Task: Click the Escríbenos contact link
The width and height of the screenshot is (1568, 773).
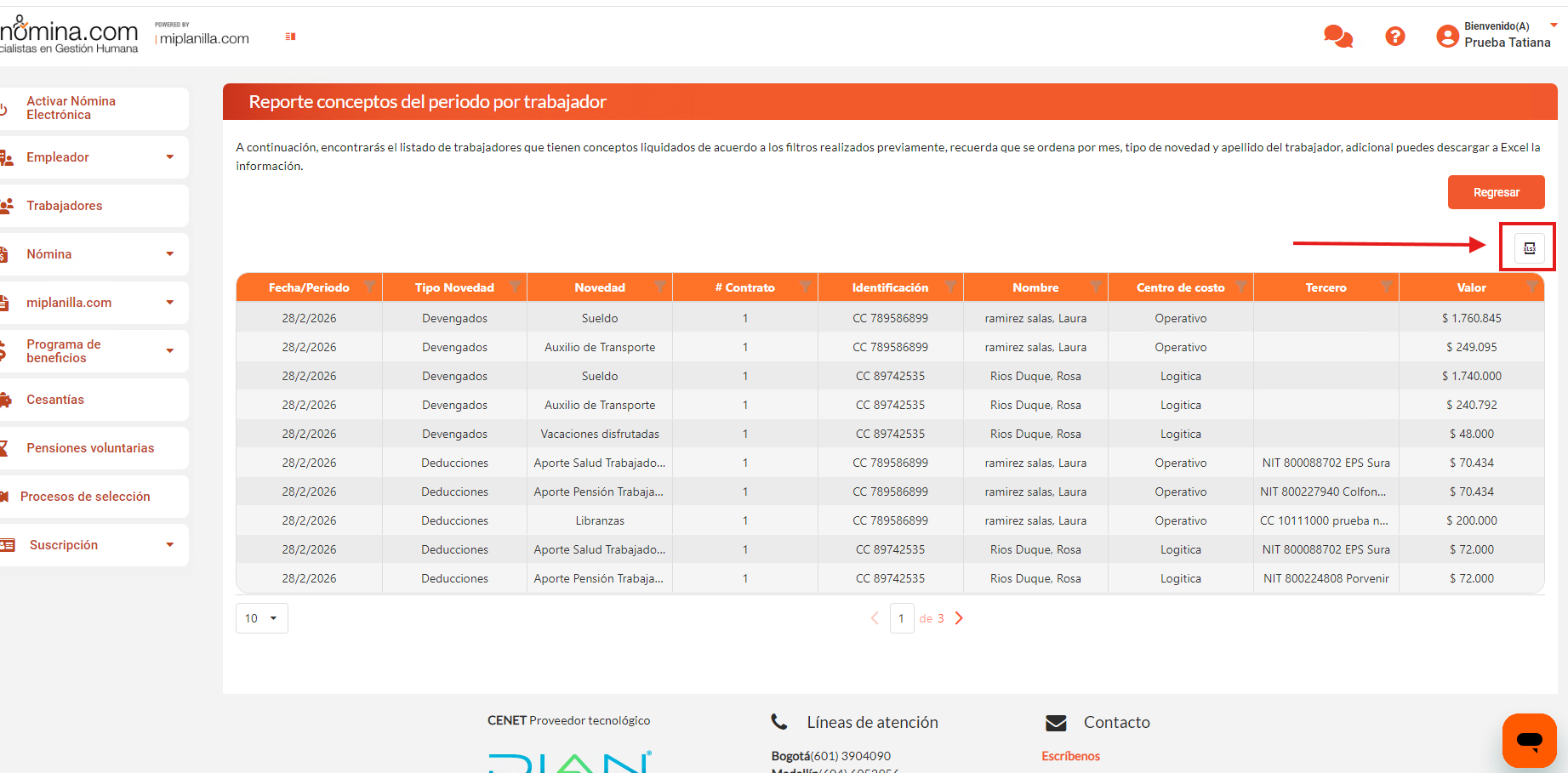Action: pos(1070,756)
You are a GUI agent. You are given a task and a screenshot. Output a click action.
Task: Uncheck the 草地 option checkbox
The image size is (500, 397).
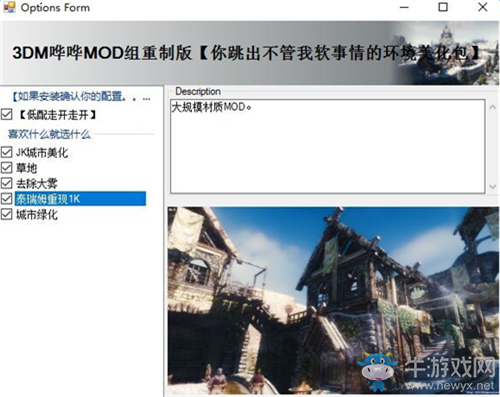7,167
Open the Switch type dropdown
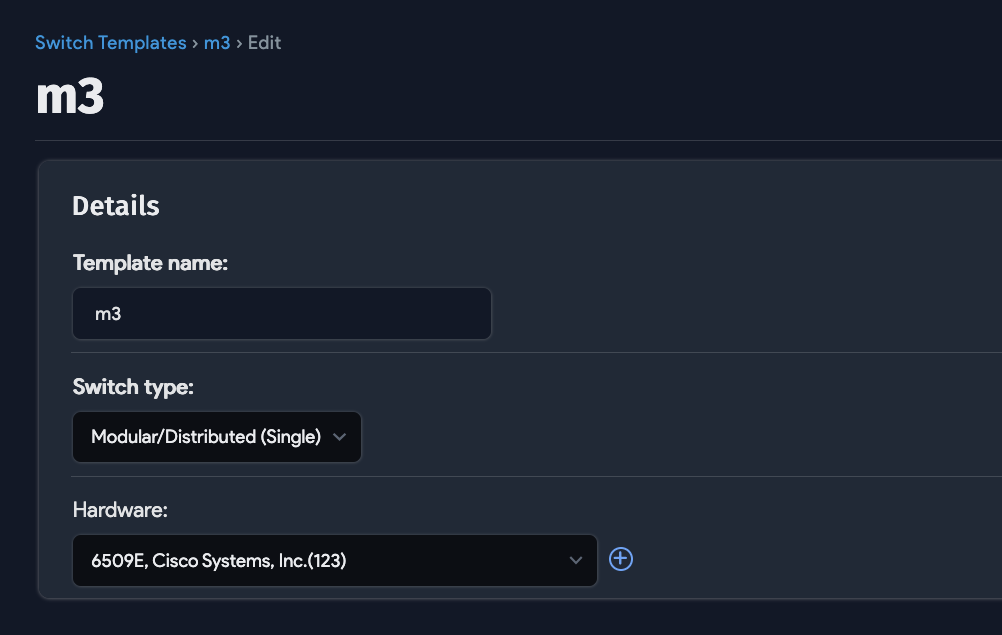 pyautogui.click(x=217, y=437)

Exercise aim
Set down every line of the records above word for word, and leave the pictures out.

Response to the exercise
Task: Click the Escríbenos contact link
The width and height of the screenshot is (1568, 773).
Action: pos(1070,756)
You are a GUI agent. You are given a task and a screenshot. Output a click action.
Task: Uncheck the 草地 option checkbox
The image size is (500, 397).
7,167
Open the Switch type dropdown
 pyautogui.click(x=217, y=437)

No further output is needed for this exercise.